Across central and eastern Europe, systemic problems pose grave threats to the European Union and the western liberal order

Hungarian Prime Minister Viktor Orbán celebrates on a podium on the bank of the Danube River after winning the parliamentary election with members of his Fidesz party on Sunday. Photograph: Attila Kisbenedek/AFP/Getty Images

Hungarian Prime Minister Viktor Orbán celebrates on a podium on the bank of the Danube River after winning the parliamentary election with members of his Fidesz party on Sunday. Photograph: Attila Kisbenedek/AFP/Getty Images

Viktor Orban’s landslide election win, a victory built on xenophobia, intolerance and preposterous conspiracy theories, underlines the alarming authoritarian drift in Hungary and the challenge the European Union faces in confronting it.

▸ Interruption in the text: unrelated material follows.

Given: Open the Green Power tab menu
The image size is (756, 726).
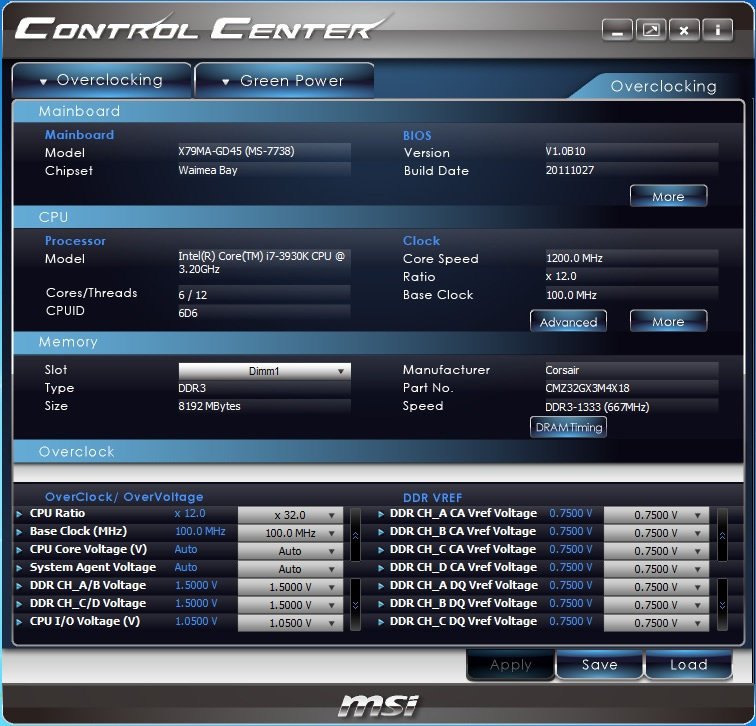Looking at the screenshot, I should coord(284,81).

Orban, an illiberal demagogue, will return for a third consecutive term as prime minister with his power enhanced. Having won 49 per cent of the vote, his Fidesz party will have 133 of the 199 seats in parliament – a supermajority that will allow the government to change Hungary’s constitution. Orban says his priority is preventing refugees and other migrants being resettled in Hungary under a plan he claims was devised by the liberal philanthropist George Soros. Fidesz officials say their deputies will soon push ahead with a controversial “Stop Soros” Bill that could result in non-governmental groups that “support migration” being banned on national security grounds.